Attentat au Liban, octobre 2012 : « On aurait tort de mésestimer un message spirituel pour le Proche Orient »
Interview du P. Pascal Gollnisch, directeur général de l’Œuvre d’Orient et curé de St-François de Sales (17e).
Quelle a été votre réaction en apprenant l’attentat du 19 octobre à Beyrouth ?
P. Pascal Gollnisch : C’est un événement tragique. Le voyage du pape en septembre au Liban a été un moment d’unité nationale et on pouvait espérer que le signal donné par Benoît XVI soit vraiment reçu pour aller vers plus de concorde et de respect mutuel.

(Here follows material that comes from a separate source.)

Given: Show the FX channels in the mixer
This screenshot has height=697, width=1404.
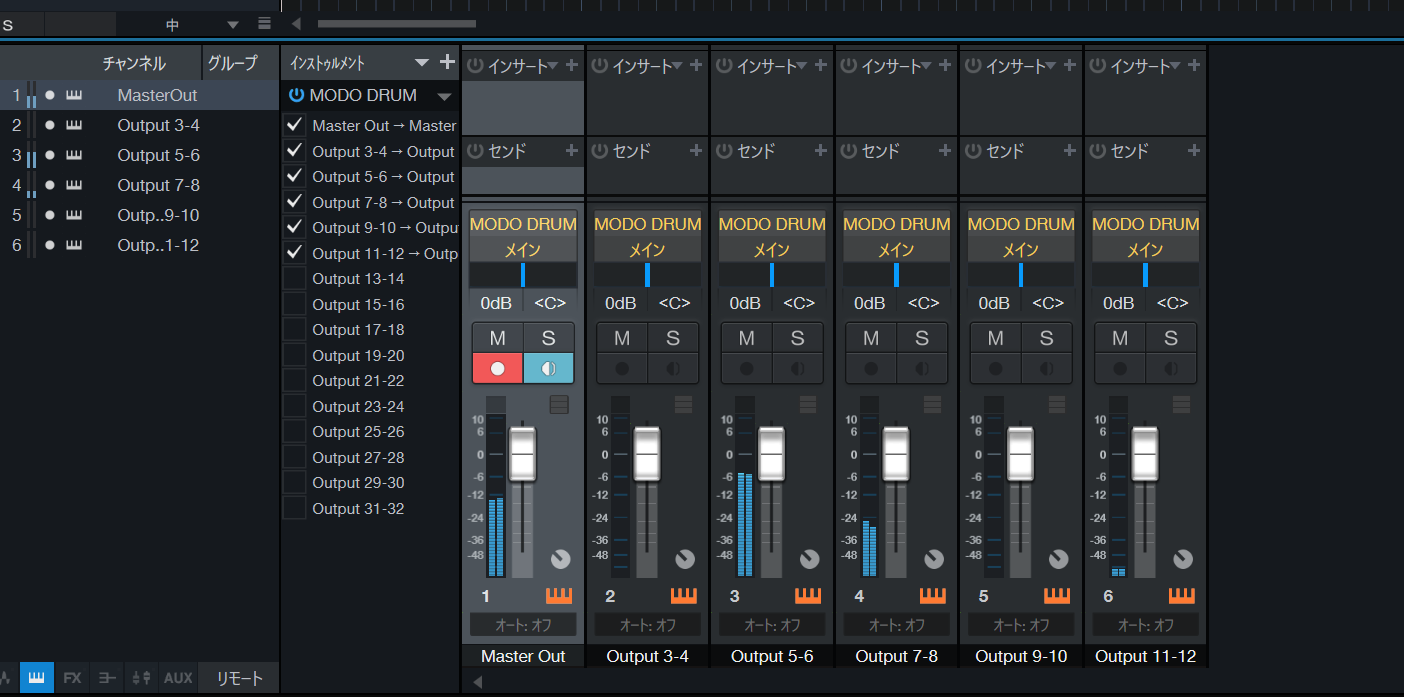Looking at the screenshot, I should [72, 678].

Mais malheureusement, ce type de violence n’est pas surprenant : nous craignons depuis le début les conséquences du conflit syrien au Liban. Si, aujourd’hui, on ne sait pas encore exactement qui est l’auteur de cet attentat, on peut supposer que c’est lié à la guerre voisine.
Cet événement est d’autant plus terrible qu’il y a un équilibre au Liban entre les communautés chiite, sunnite, druze et chrétienne. Cet équilibre – précaire mais bien réel – doit être préservé, c’est essentiel ! C’est pourquoi tous ceux qui peuvent agir ont à s’impliquer pour préserver la paix. Je pense aux composantes internes au pays, à l’appareil institutionnel – avec le Président de la République, le Premier ministre, l’armée – , mais aussi aux acteurs religieux. Un embrasement du Liban serait absolument tragique. Il faut rappeler que c’est le seul pays de la région où il y a une véritable coexistence entre les religions.
Vous rappeliez que cet attentat intervient seulement quelques semaines après le voyage de Benoît XVI au Liban. Est-ce à dire que son message de paix n’est qu’un vœu pieux ?
P. G. : Non, je pense que c’est beaucoup plus qu’un vœu pieux. Avec ce message, Benoît XVI a voulu initier un long processus. Cela demande du temps. Par exemple, l’envoi d’une délégation de responsables catholiques en Syrie cette semaine pour faire entendre un message de paix n’est possible que parce que le Saint-Père est venu au Liban. Mais, de même qu’il y a des forces de paix, il y a des forces de guerre ; de même qu’il y a des forces de respect, il y a des forces de mépris. C’est par des gestes forts, par des pas les uns vers les autres, que l’on peut être artisan de paix.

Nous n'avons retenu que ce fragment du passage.